= International Children's Festival at Wolf Trap =

Youth-oriented festival

The International Children's Festival at Wolf Trap was a youth-oriented festival dedicated to the performing, visual, and interactive arts. The festival is held each September at Wolf Trap National Park for the Performing Arts in Fairfax County, Virginia, which is the United States' only national park devoted solely to the performing arts. First conceived in 1971 as "International Children's Day", the festival provides opportunities for children to share aspects of their culture through the arts. The idea and impetus for the festival came from Joan C. Blair, also on the Fairfax County Arts Council. She convinced the founder of the Wolf trap National Park for Performing Arts, Catherine Filene Shouse, to support the festival.

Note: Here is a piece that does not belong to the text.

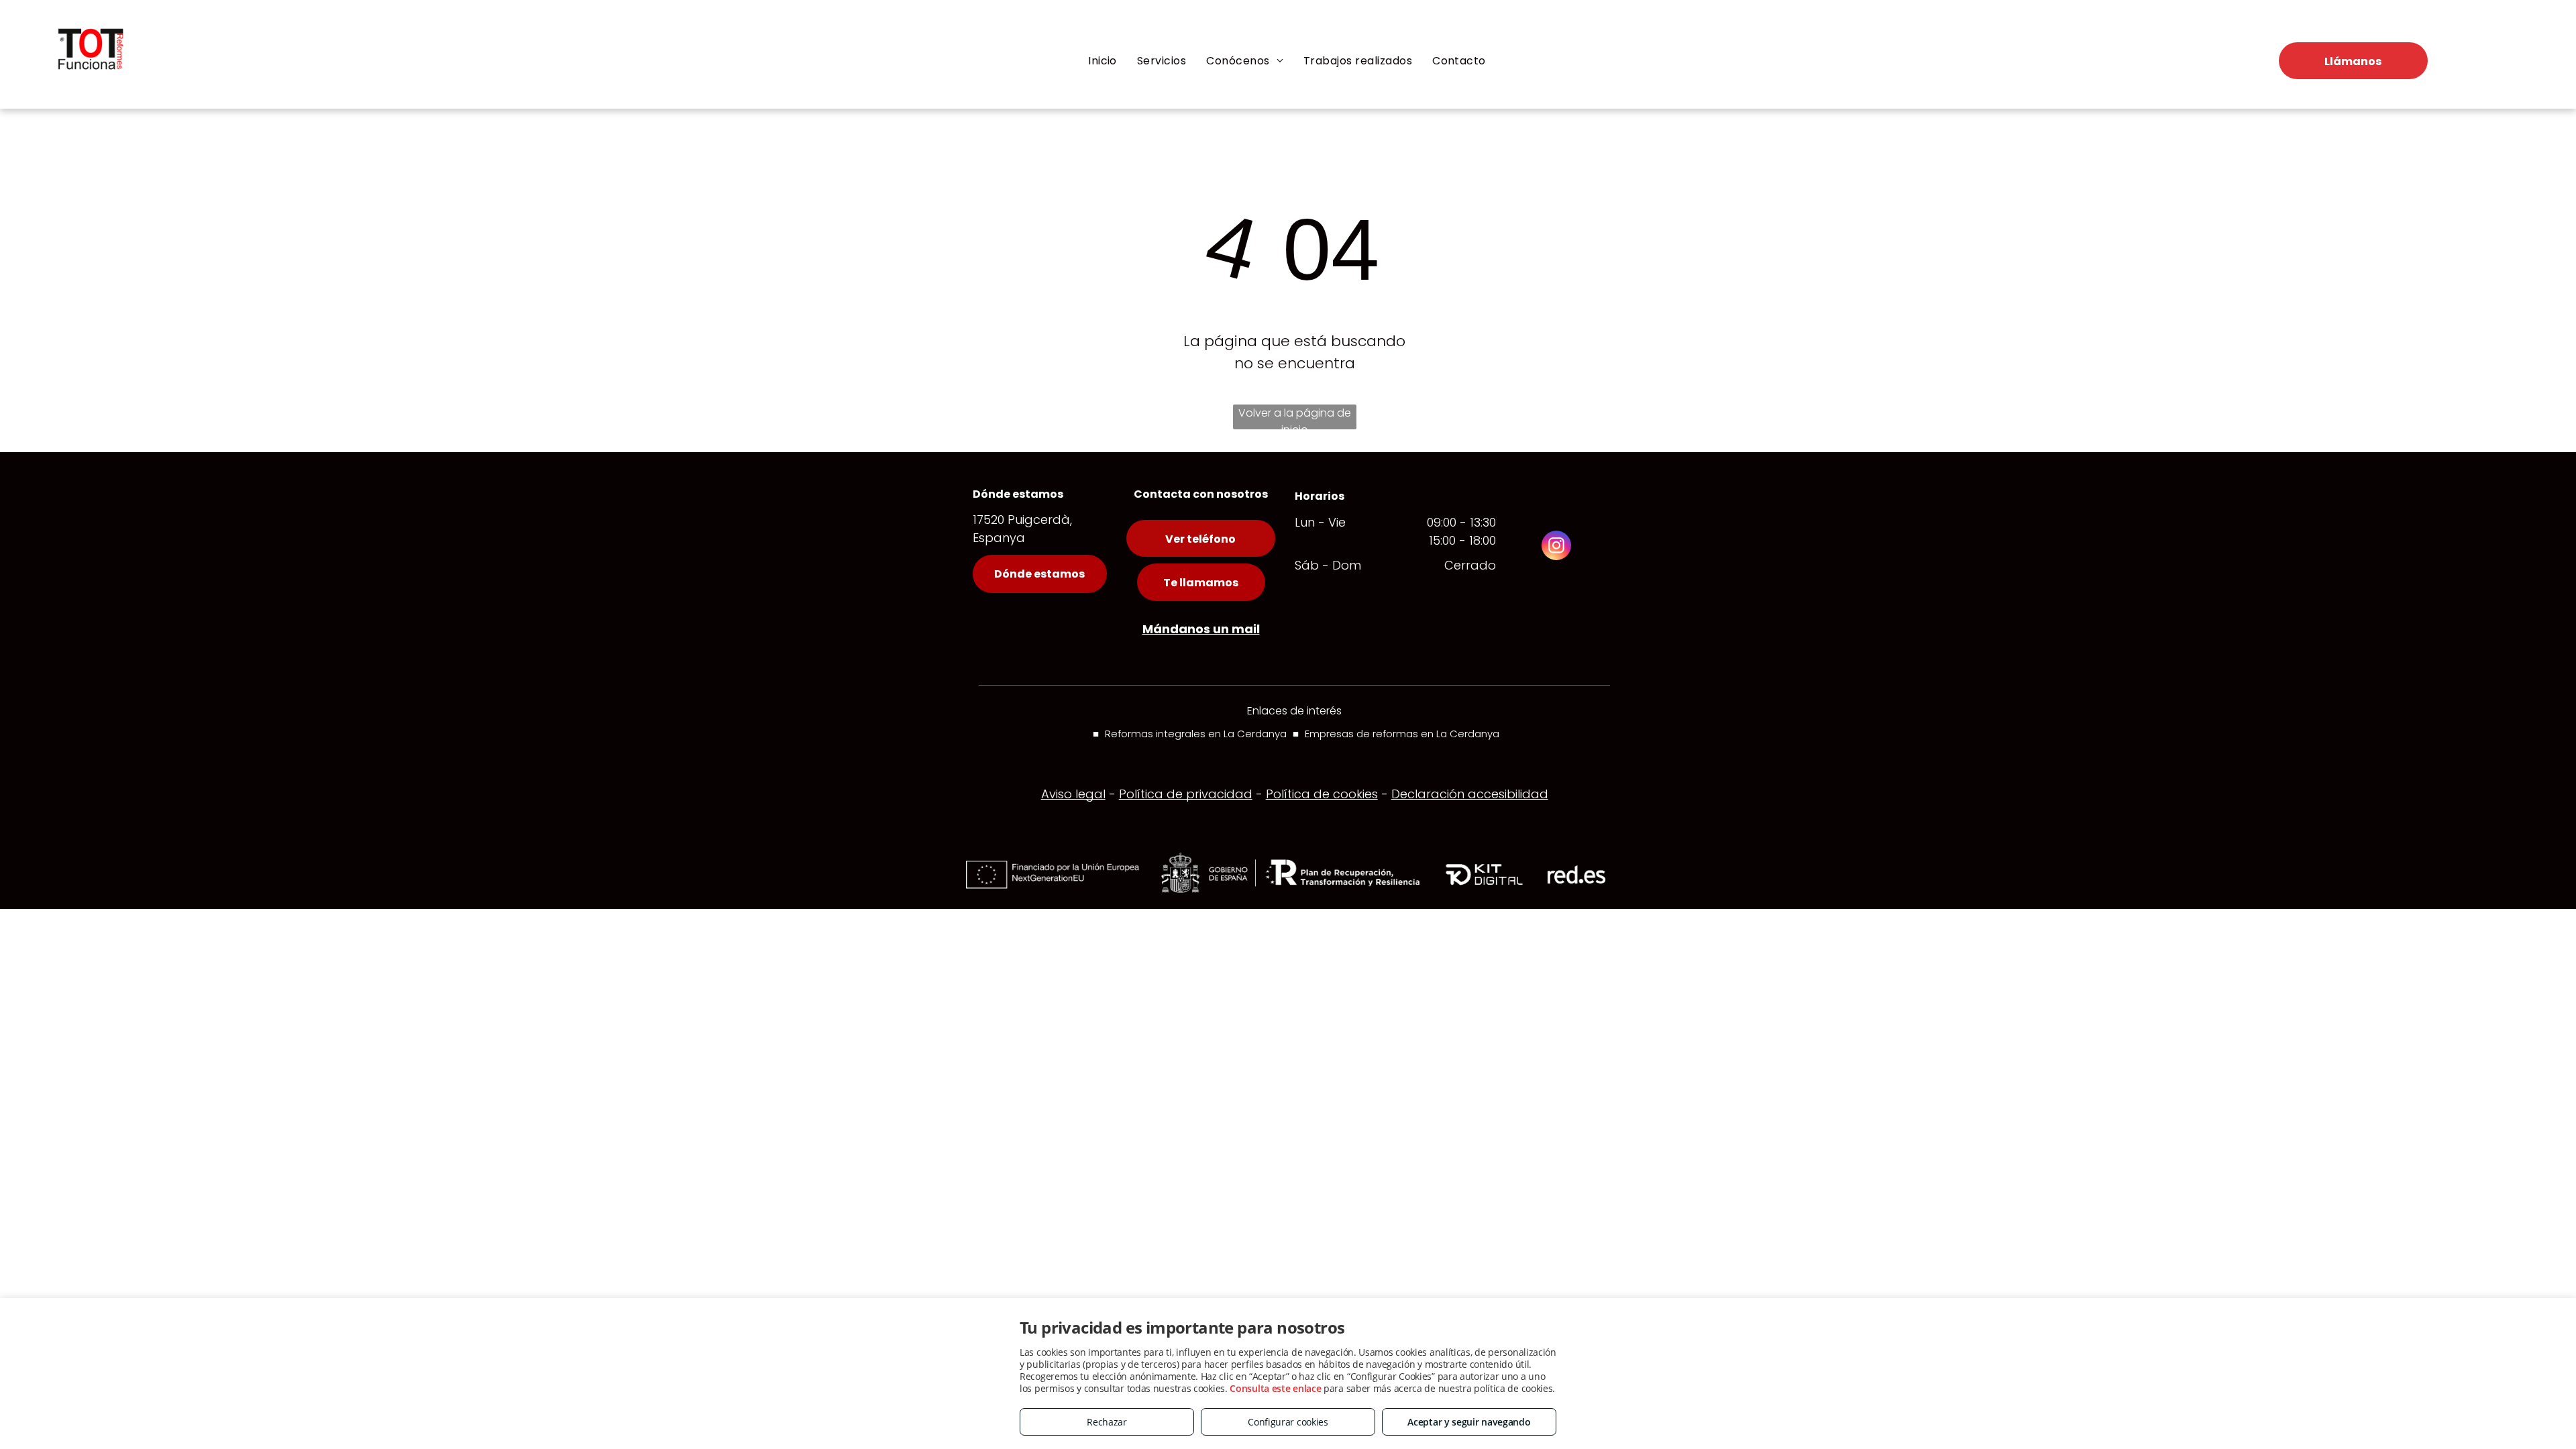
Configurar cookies (1288, 1421)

The International Children's Festival is sponsored by the Arts Council of Fairfax County in cooperation with the Wolf Trap Foundation for the Performing Arts and the National Park Service. Proceeds from the annual festival support the educational programs and services of the Arts Council of Fairfax County. It is held annually in September, typically on the 3rd weekend of the month. By the end of 2011, it was decided to conclude the tradition, amid financial issues.

==Performances==
The two-day weekend festival features many performers from several countries in musical and dance performances in four stages representative of their cultural heritage. The performers are dressed in traditional clothing and play many traditional songs which they dance to. Also featured are an Arts and Technology Pavilion with hands-on technology stations, international experiential tents where attendees can meet the international performers, learn the moves they saw on stage, and participate in craft projects to help them learn about international culture, and the Creative Kids Workshop featuring pavilions for hands-on arts projects and an instrument petting zoo.

== Curriculum ==
An educational curriculum co-developed by the Arts Council of Fairfax County and Fairfax County Public Schools supports the learning opportunities available to students at the International Children's Festival. The curriculum is directed toward fifth grade classes and is also available for home-school and private school programs.

Each year since 1994, the Festival has been the designated fine arts field trip for the entire 5th grade population in Fairfax County Public Schools – resulting in over 13,000 students coming to Wolf Trap during the week to see and meet the featured performers. The year 2001 was a particularly interesting year for the festival as thousands of students were en route to Wolf Trap when the events of September 11, 2001 took place.

==Community involvement==
The Festival includes not only the featured international performers, but also dozens of Fairfax County and Washington DC metropolitan area arts organizations. In total, the festival features over 400 area performing and visual artists representing a diverse range of art forms, genres, and cultures. With the assistance of the community, each year free tickets, gifts, and snacks are provided to nearly 2,000 Washington DC area children and their families who would otherwise be unable to attend.

The International Children's Festival relies on over 3,500 volunteer hours from 700 volunteers from local corporations and service organizations. Volunteers for the actual festival must be at least 16 years of age and available to work a 3.5-hour shift.

For over 15 years, Bob McGrath from Sesame Street acted as host and consultant to the International Children's Festival.